# Description of the task
An exact transcript is required of the lines below, from the one containing "You are a GUI" through the very last; leave every picture out of it.

# Records
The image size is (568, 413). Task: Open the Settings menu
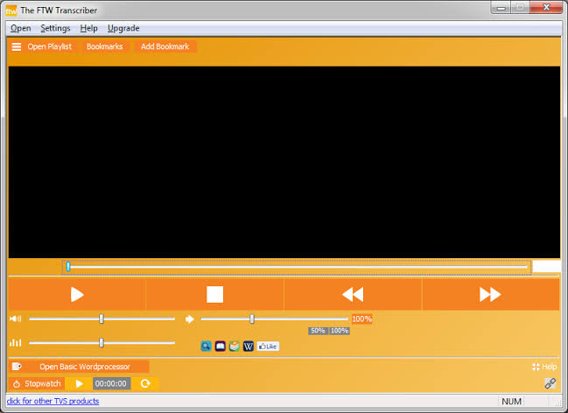pyautogui.click(x=55, y=28)
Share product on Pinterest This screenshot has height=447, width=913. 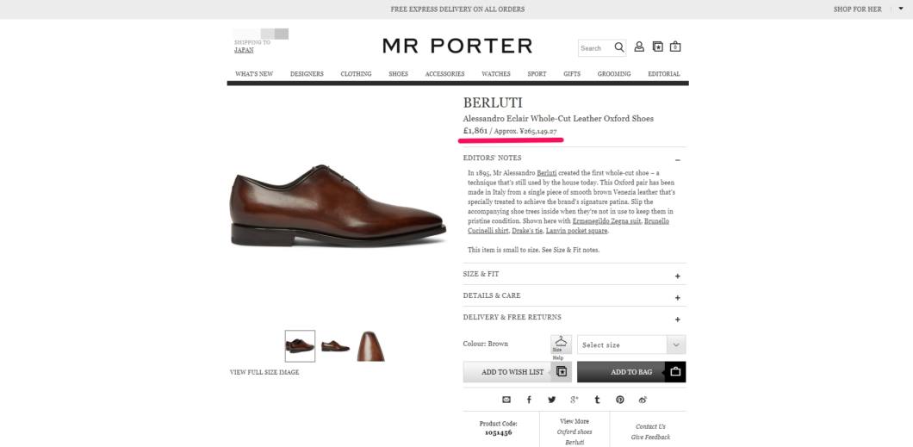pos(619,400)
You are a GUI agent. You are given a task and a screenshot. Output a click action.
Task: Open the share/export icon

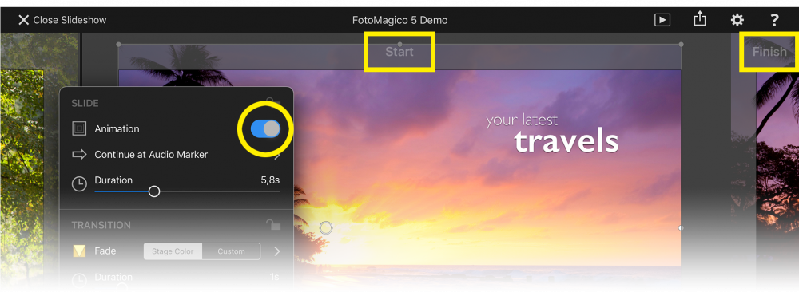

# The completed task
You are a GUI agent. You are given a task and a screenshot. Output a click action.
Task: Open the share/export icon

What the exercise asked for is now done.